Como se puede extraer de lo dicho, nos encontramos ante una obra que oscila entre dos géneros que se dan la mano desde el Tristan Shandy de Sterne o el Oblomov de Goncharov, la novela y el ensayo, aunque también hay aportaciones del género diarístico, detalle este que concede al volumen el vibrato enriquecedor de voces pertenecientes a seres que ya no están sobre la Tierra. Guido Morselli siempre creyó en ese híbrido genérico y en la primera persona como única posibilidad de contar; no hacían falta interlocutores, de ahí que el uso de cartas, grabaciones, fotografías, notas, etc. hagan revivir al narrador la presencia de los desaparecidos. El gran acierto de la obra descansa en la elección de la voz de ese narrador, lúcido, irónico, solipsista, hipocondríaco y fobántropo, que reflexiona desde el silencio estancado: “el silencio de la ausencia humana es, me daba cuenta, un silencio que no fluye. Se acumula”.
Estas son, en suma, las doradas espigas que nos agavilló un autor sobresaliente para regalarnos una novela de provechosa lectura para aquellos que gusten. Que nadie se lleve a engaño: no estamos ante un artefacto posmoderno deshilvanado, sino sobre la pista de una joya literaria bien engastada, pulida con oficio y sin fisuras. He de añadir que la edición y la traducción de Elena del Amo bien merecen las primeras flores de la primavera.
En esa despedida a Calvino con la que abríamos juego estaba resumida la vida de Guido Morselli: un hombre dado al estudio en el breve trozo de tierra que quiso habitar, un pequeño constructor de edificios intelectuales en los que dejó su impronta de artesano y un ser desesperanzado que volvió sobre los pasos suicidas de su último personaje. Salud.
Soy de aquellos a los que el nombre de Guido Morselli dice poco, probablemente nada. Pero viniendo de ud. la recomendación y el entusiasmo, corro a encargarlo. Todavía le debo el descubrimiento de Rugarli, igual podemos sumar este también. ¡Gracias!
Parece un libro interesante.
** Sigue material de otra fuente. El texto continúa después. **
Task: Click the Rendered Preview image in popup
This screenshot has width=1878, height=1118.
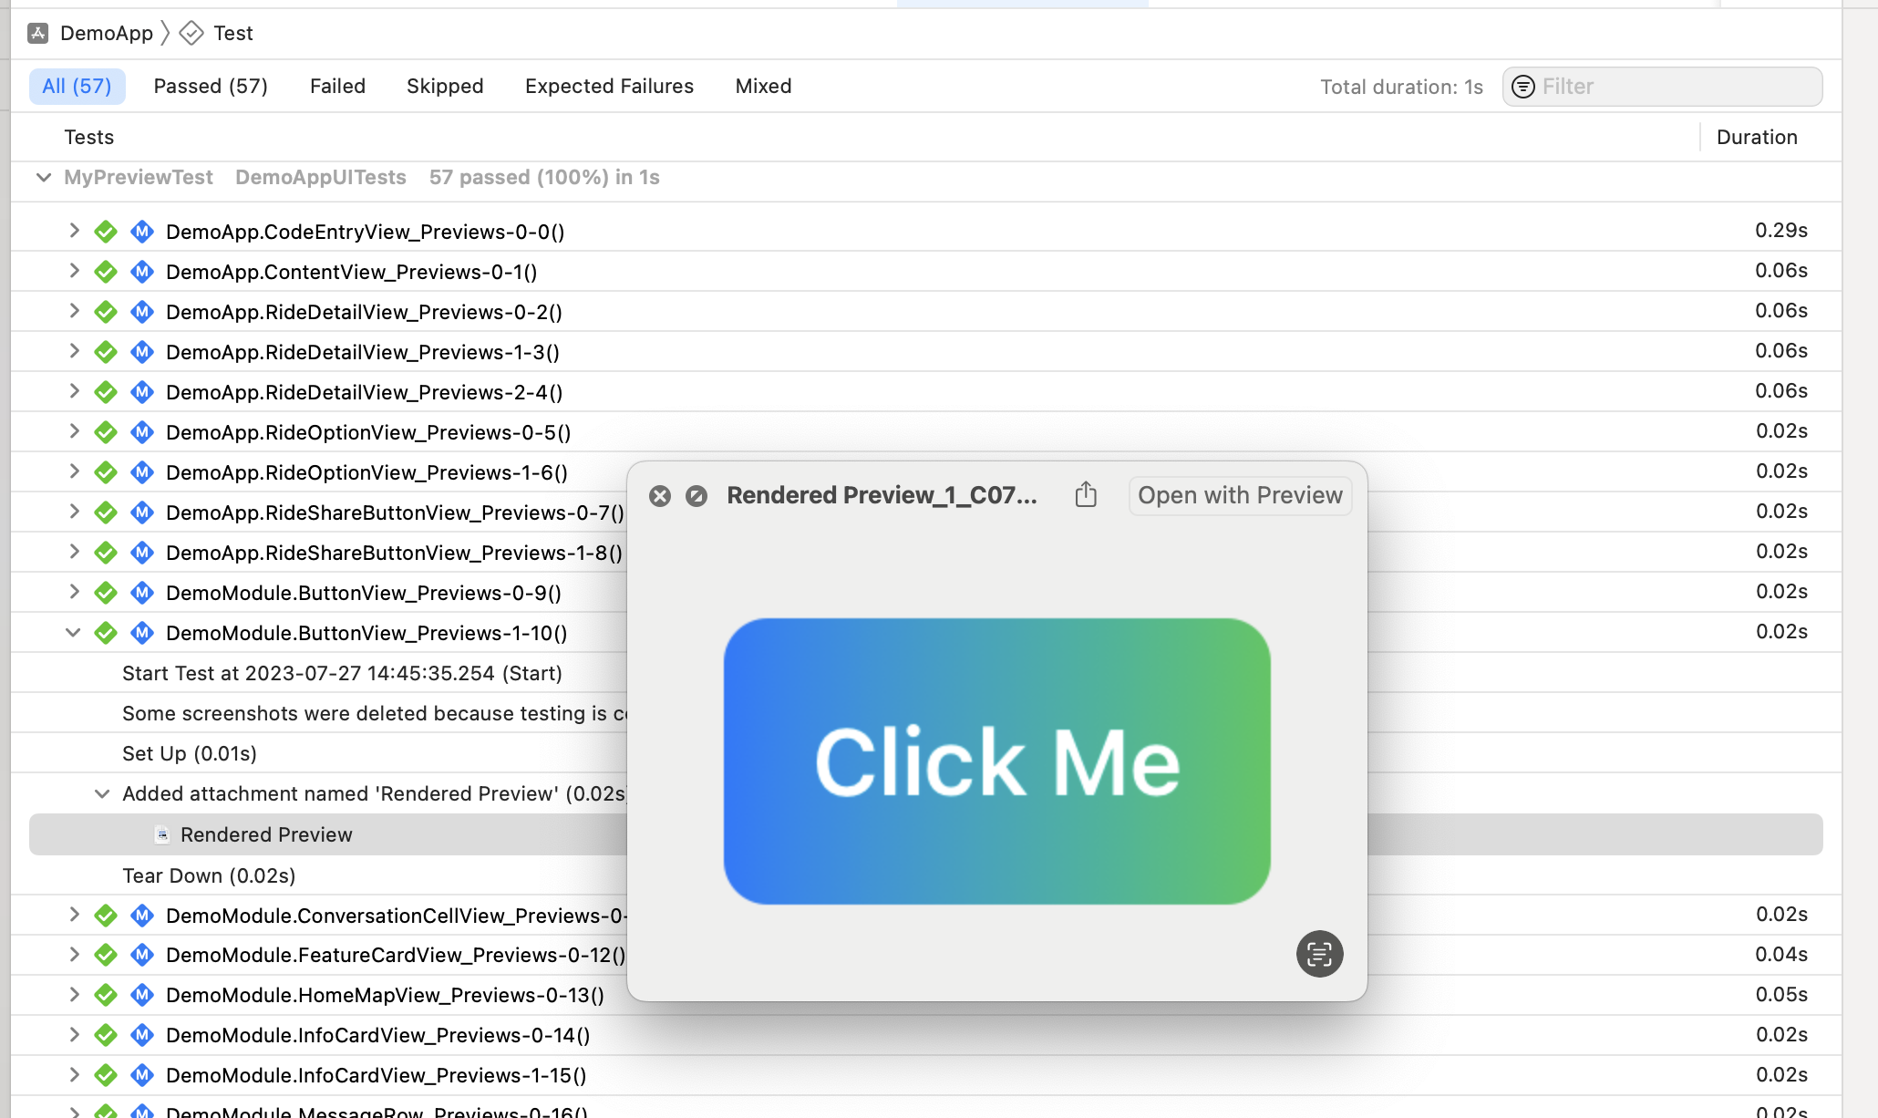Action: click(x=996, y=760)
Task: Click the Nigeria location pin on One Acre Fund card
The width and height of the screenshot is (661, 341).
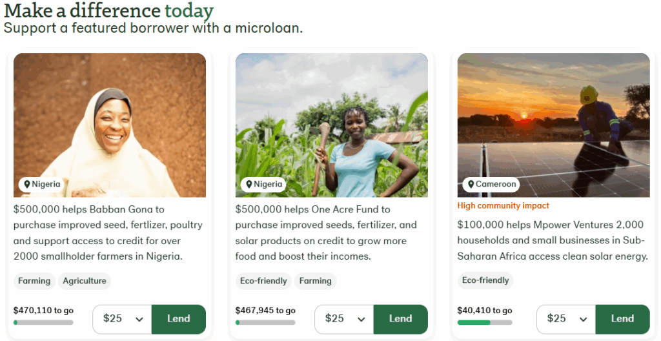Action: pos(249,185)
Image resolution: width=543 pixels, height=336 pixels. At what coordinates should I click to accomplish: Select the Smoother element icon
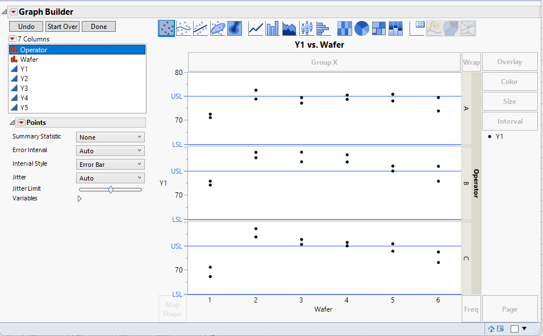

Me pregunto qué quiere decir «fobántropo»,y por qué se afirma en la crítica -estupendamente escrita, por otra parte- que Proust era «trémulo». ¿En qué sentido se afirma?
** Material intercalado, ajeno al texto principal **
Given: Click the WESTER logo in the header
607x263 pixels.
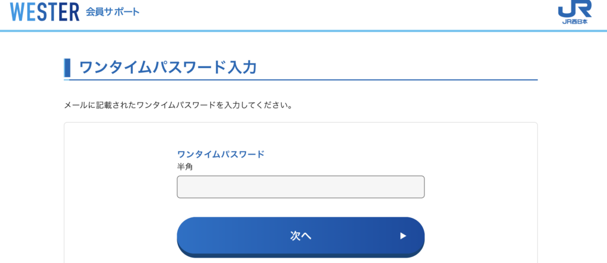Looking at the screenshot, I should pyautogui.click(x=44, y=12).
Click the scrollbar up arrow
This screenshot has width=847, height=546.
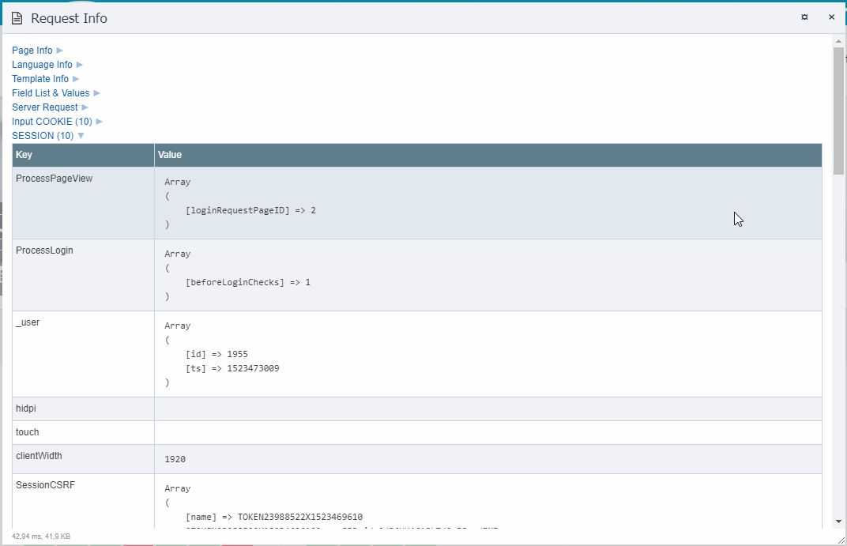838,40
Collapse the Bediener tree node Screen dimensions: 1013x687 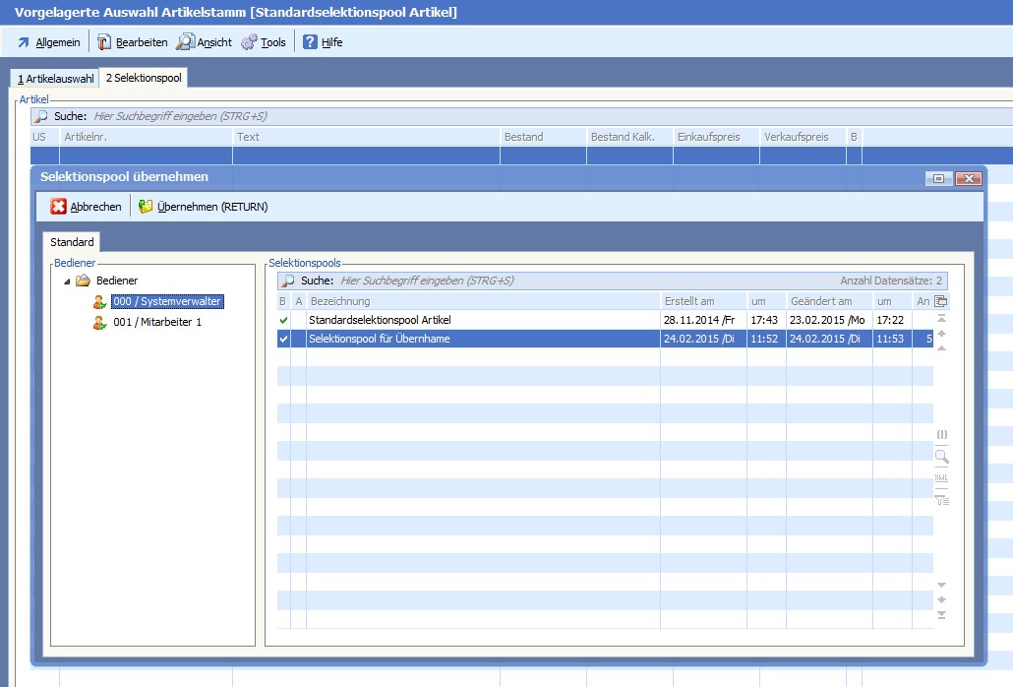(67, 281)
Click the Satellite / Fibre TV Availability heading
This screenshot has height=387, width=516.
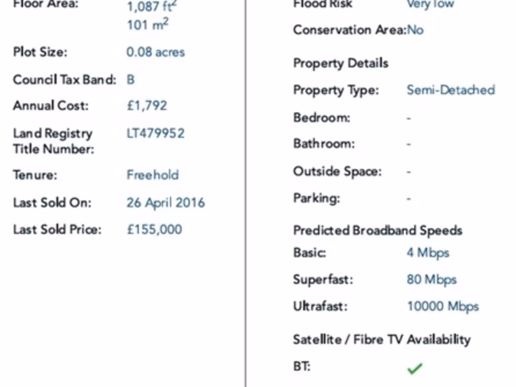[381, 339]
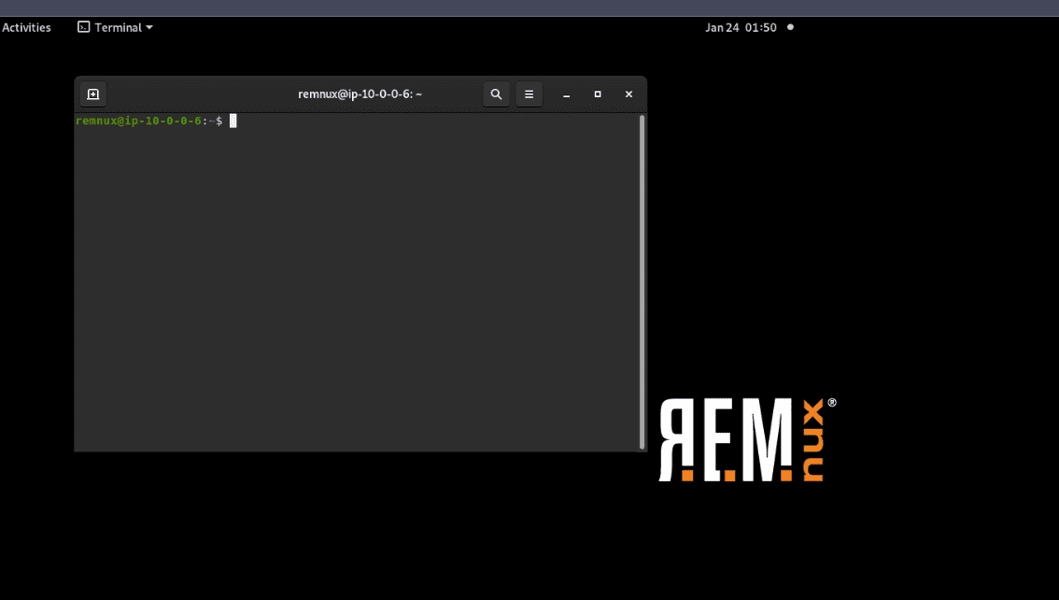Click the registered trademark symbol on logo
This screenshot has width=1059, height=600.
click(x=832, y=403)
Bravo. Es usted un submarinista de la literatura, siempre atento a la recuperación de tesoros sumergidos. Salu!
Querido lector anónimo:
El término fobántropo viene de la unión de los dos términos griegos fobo (miedo) y antropo (hombre). Su significado sería «persona que teme a los hombres y, por extensión, al género humano». Sí que es cierto que la combinación de ambos términos podría tener otro orden, dando así la palabra «antropófobo», pero opté por la primera al ser la utilizada por la editorial.
En cuanto al «trémulo Proust» (así mismo lo llama Morselli), me pareció que era un adjetivo muy sugerente: el francés sufrió durante todo su vida asma. Quiero pensar que en la imaginación del adjetivador Morselli estaban sus accesos de tos y sus correspondientes espasmos.
En fin, esto es todo lo que le puedo decir. Espero que nos siga a menudo y que disfrute con Estado Crítico. Reciba un cordial saludo.
Acabo de leer un perfil sobre Italo Calvino contado por Ernesto Ferrero. De paso, como si nada, menciona a Guido Morselli de esta manera
» Decir ‘no’ es como dictar sentencias de diez o veinte años de cácel, o peor, cadenas perpetuas, penas de muerte. A mí también me toca ayudar a aligerar la pila de manuscritos, y siento angustia cada vez que debo exponer las causas del rechazo. Yo también firmé uno de los tantos ‘no’ que Morselli recibió por parte de los editores. La copia a mano que rechacé venía firmada con pseudónimo, pequeña estratagema para tratar de evitar lo que le parecía una persecución editorial dictada por prejuicios contra él. Pero esto vine a descubrirlo muchos años después»
¿Es aún el mundo editorial tan torpe aún?